Afghan workers pluck saffron flowers on a farm in Herat, Afghanistan, in 2010 (Photo: Majid Saeedi/Getty Images)

In addition to food, there’s almost nothing saffron hasn’t been used for over the course of history. Cleopatra was known to bathe in a mixture of mare’s milk and saffron before suitors called in. Alexander The Great used it to treat his battle wounds. Minoan women made lipstick with its pigment and the Romans sprinkled it in public spaces to improve the smell for Emperor Nero.

Recent studies have shown saffron may help treat depression, inflammation and sexual dysfunction. In 2020, London burglars made off with $60,000 worth of it in a well-documented spice heist

While the vast majority of the world’s saffron comes from Iran, a handful of New Zealand growers specialise in small-quantity, high-quality product.

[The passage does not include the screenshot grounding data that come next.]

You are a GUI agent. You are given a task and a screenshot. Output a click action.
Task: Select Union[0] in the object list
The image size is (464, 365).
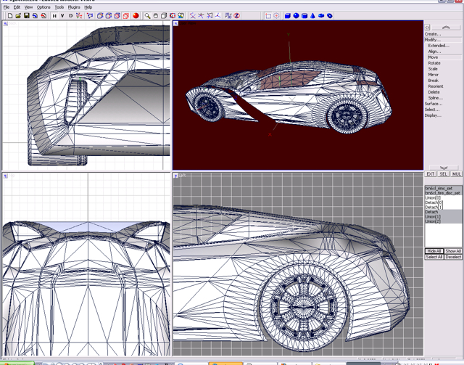click(x=434, y=198)
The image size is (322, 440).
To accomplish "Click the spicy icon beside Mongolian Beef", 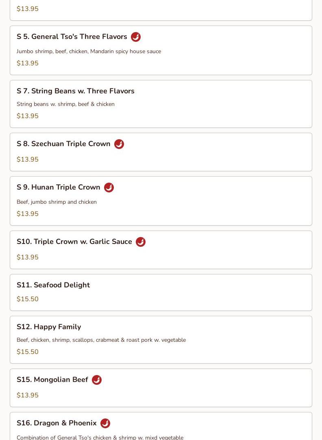I will 97,380.
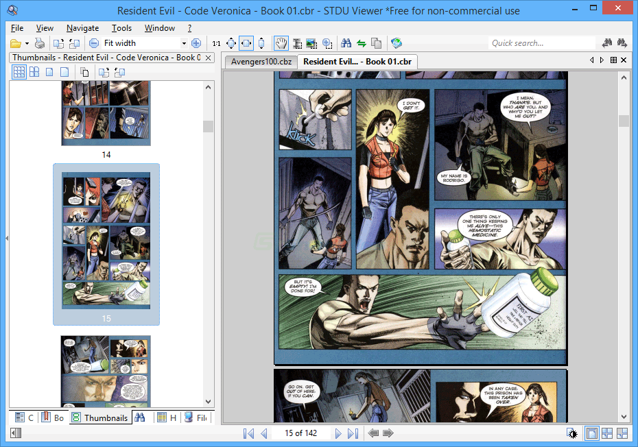Open the Fit width zoom dropdown
Viewport: 638px width, 447px height.
point(184,43)
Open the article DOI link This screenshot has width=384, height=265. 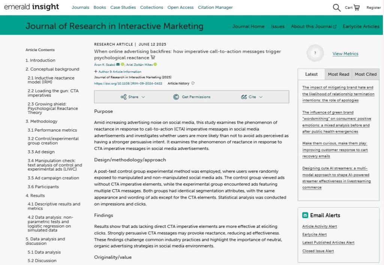point(128,84)
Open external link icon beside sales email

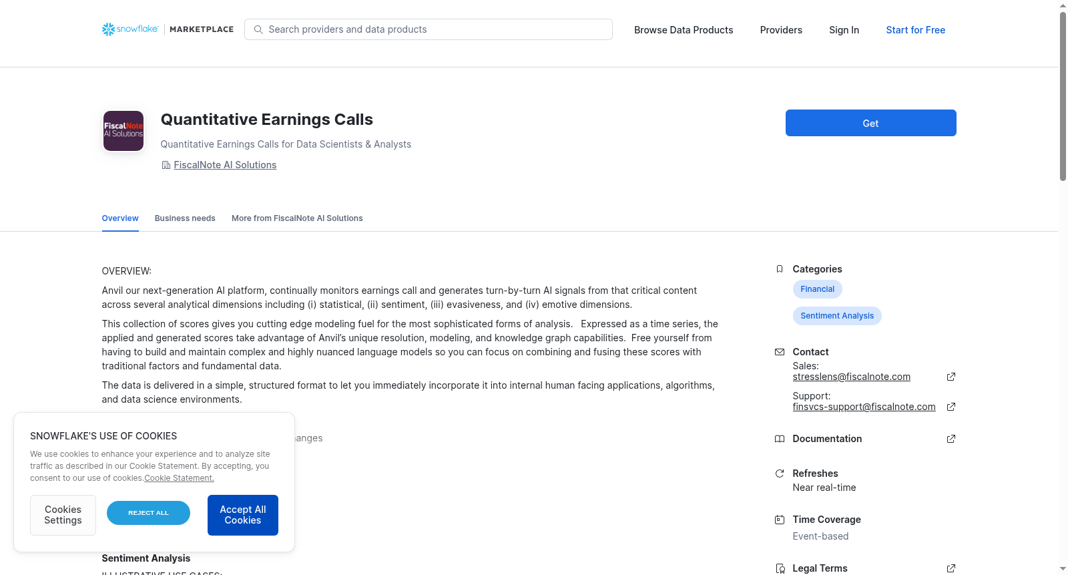951,377
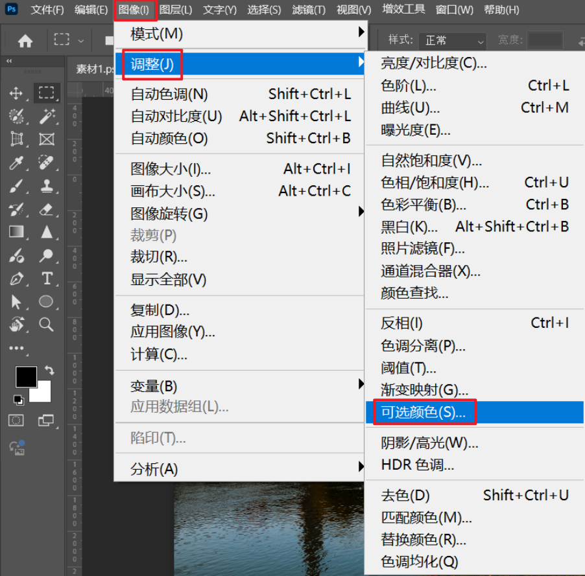
Task: Select the Clone Stamp tool
Action: pos(45,185)
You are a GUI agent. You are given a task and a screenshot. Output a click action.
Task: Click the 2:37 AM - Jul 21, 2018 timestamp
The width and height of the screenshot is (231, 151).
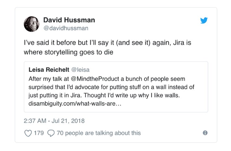pyautogui.click(x=54, y=121)
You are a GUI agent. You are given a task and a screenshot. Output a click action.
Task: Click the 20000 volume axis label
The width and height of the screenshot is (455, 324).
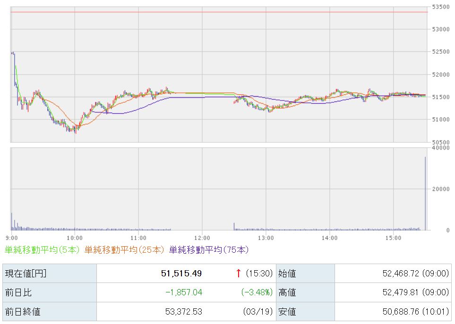pyautogui.click(x=441, y=189)
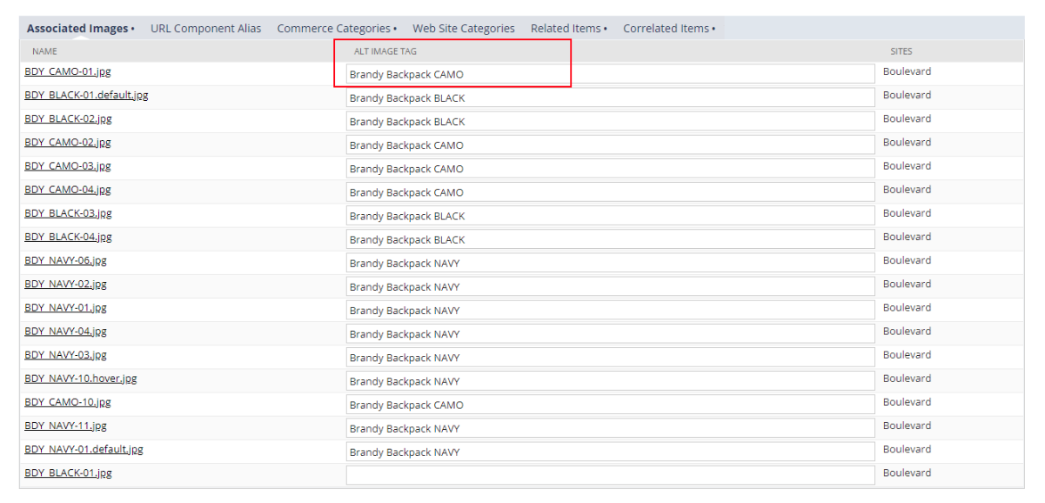Open the BDY_NAVY-10.hover.jpg link

(80, 379)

According to Dr Graham Strong of Wynward Estate Saffron, the crop was initially tested here by Crop and Food Research. They found it grew best in Clyde thanks to the hot summers and deep winters. Growers in similar climates sprouted up from there.

Today, saffron is grown in Otago, Wairarapa, Marlborough, Hawke’s Bay and Canterbury. A visit to one grower shed light on how rewarding – but also how demanding – saffron cultivation is.

A photo of some of the 8,000 flowers picked at Lassad Saffron this year, and Crocus sativa corms (Photo: Olivia Sisson)

Lois and Selwyn Dobbinson run Lassad Saffron on their lifestyle block outside of Ōtautahi Christchurch. 

As Selwyn says, saffron is easy to grow, but much harder to harvest and sell. 

To get a crop going you just need to plant out some Crocus sativus “corms”, which look a bit like tulip bulbs. The plants look after themselves for the most part, Selwyn says, and lots of New Zealand growers sell starter corms if you want to have a go. Although you’ll need quite a few to get any kind of quantity of the end product. 

Once you’ve planted your corms you must stay on top of the weeds and wait. 

Selwyn and Lois Dobbinson of Lassad Saffron (Photo: Supplied)

“The thing that has always amazed me about this crop is that one minute there will be nothing to see. Then one day I come back in the morning and there the purple flowers are. Just think of how complex the flower is, and it comes up in 24 hours. It’s totally impressive,” Selwyn says. “There must be a word for that magic.”

When the flowers start to pop up in late March, the fervent harvest begins. It’s painstaking work that lasts six weeks.

During harvest time, Selwyn and Lois rise early and rarely get to bed before midnight. You have to harvest the flowers first thing in the morning before they open, Selwyn says. The chemical compound that gives saffron its flavour is UV sensitive. It begins to degrade as soon as the sun’s rays hit it.

In the evenings, the duo process the flowers, removing each precious stigma by hand. From there, Lois carefully dries the saffron. Rather than chucking the flower petals away, she uses them to make some seriously effective hand/heel cream.

This year the couple picked and processed about 8,000 flowers. “Don’t drop that,” Lois laughs as Selwyn proudly shows off the harvest on a platter. 

Lassad Saffron (Photo: Olivia Sisson)

The saffron that Lassad and many other NZ producers grow is high-grade stuff, Selwyn says. Some imported (and often supermarket) products have been sprayed, or dried in the sun, meaning the spice’s full potency has been lost. Yellow stigmas, which are less flavourful, are also sometimes included to bulk up the weight.

Lois and Selwyn sell their incredible product at local Christchurch markets. If you’re outside of Christchurch and keen to try it, just flick Lois an email (lassadltd@gmail.com). She’ll post it directly.

When you get your saffron, have fun with it. Lois likes to use it in panna cotta. She’s even flavoured gin with it. As many cultures can attest to, saffron makes vibrant, aromatic and special rice dishes. But don’t go chucking it all in at once. Only a few threads are needed. 

To draw out saffron’s full power, Wendy King from Wynward Estate Saffron recommends infusing it into a bit of water and then adding that to whatever dish you’re making. 

“The infusion is the most important part – leaving it for 24 hours will give the best result, but if you’re pushed for time use an acid like yoghurt, cream or alcohol.”